DreamWorks Animation, the studio behind this film, has plenty of ups and downs in terms of their filmography. They made films that are superb and memorable, like Shrek, Kung Fu Panda, and How to Train Your Dragon, and sometimes they made films that didn’t quite reach the right level of storytelling, but still provide plenty of fun for their target audience. For this film, however, well…this might be the first DreamWorks Animation film that left me with a mixed feeling, and it’s not because of how weird it looks. Before I tell you why, let me explain the things that I did enjoy. Besides the animation (which I will get to in a bit), DreamWorks Animation is known for assembling the most suitable voice cast in order to fit the personalities of the characters, kind of like what Disney did with their characters. This film proves that they still got it. I cannot tell you how much I personally enjoyed Alec Baldwin’s portrayal as the title character. He’s just that fun to listen to. Miles Bakshi also did a nice job voicing Tim and Tobey Maguire (AKA the original Spider-Man) was a suitable choice to narrate the film. Like the other films from DreamWorks Animation, the animation in this film was vibrant and, in this case, imaginative. I really like how the animation captures how a seven-year old boy sees when he’s got so much imagination in his brain. It almost felt like you’re a little kid again. So, why does this film left me with a mixed feeling when it’s got plenty of good things to enjoy? Well, it’s mostly because its diaper was filled with noticeable flaws instead of pure happiness. The story is a very generic and predictable tale that provides themes about family. Sure, there were some other generic animated films that DreamWorks Animation has made, such as Turbo and Home, but those were fun for me to watch despite their genericness. This film, in my point of view, was the opposite of what it’s going for. It still had some fun moments for the little ones, but I’m not sure if I can say the same for some of the strict critics. The humor was also a mixed bag. Even though it’s not as obnoxious as the other animated films with some bad puns, I still found it to be a bit flat. It’s funny in some occasions, but that’s about it. There were also some characters that’s almost as generic as its storytelling, including the main antagonist. It will be pretty hard for me to remember these characters, except the cast that voiced them. Those I will definitely remember.

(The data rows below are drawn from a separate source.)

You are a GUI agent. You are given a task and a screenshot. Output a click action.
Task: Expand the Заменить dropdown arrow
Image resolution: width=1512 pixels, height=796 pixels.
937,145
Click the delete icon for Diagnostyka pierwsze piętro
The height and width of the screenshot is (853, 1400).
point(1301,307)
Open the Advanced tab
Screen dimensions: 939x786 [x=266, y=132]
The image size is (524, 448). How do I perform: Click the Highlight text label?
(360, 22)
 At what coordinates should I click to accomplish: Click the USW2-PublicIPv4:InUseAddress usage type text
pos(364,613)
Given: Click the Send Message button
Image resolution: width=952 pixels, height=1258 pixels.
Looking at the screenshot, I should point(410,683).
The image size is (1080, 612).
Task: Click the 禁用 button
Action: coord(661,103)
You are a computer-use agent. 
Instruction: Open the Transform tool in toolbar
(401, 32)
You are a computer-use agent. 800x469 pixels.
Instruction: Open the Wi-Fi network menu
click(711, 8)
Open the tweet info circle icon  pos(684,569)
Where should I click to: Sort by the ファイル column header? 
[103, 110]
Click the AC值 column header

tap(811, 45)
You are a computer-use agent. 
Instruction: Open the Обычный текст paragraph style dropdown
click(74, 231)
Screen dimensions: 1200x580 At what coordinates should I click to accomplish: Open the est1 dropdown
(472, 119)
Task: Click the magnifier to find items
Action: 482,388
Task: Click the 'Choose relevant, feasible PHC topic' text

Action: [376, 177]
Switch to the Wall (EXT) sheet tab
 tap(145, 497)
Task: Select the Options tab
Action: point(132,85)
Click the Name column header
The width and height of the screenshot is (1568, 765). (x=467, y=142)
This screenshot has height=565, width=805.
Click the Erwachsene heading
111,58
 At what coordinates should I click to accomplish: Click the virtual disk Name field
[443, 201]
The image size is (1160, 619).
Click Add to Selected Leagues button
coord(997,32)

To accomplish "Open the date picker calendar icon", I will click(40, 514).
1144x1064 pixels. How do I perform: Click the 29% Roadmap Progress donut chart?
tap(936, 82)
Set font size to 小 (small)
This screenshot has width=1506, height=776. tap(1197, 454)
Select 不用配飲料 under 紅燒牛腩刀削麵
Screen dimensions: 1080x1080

Overall, “The Boss Baby” is definitely like having a new baby in the family. It’s cute and satisfying, but it can also have its share of problems. While the film does offer a suitable voice cast and its vibrant animation, they weren’t enough to cover up its generic storytelling, its predictable plot, and its flawed humor. It’s not the best film that DreamWorks has made, but it’s not the worst, either. Is it something that I would watch again? Maybe, but not right now. Is it at least better than Rock Dog? Yes, by like a few inches or so. It’s watchable for families who already saw Beauty and the Beast a few times. As for everybody else, don’t expect this to be the next Shrek or the next How to Train Your Dragon.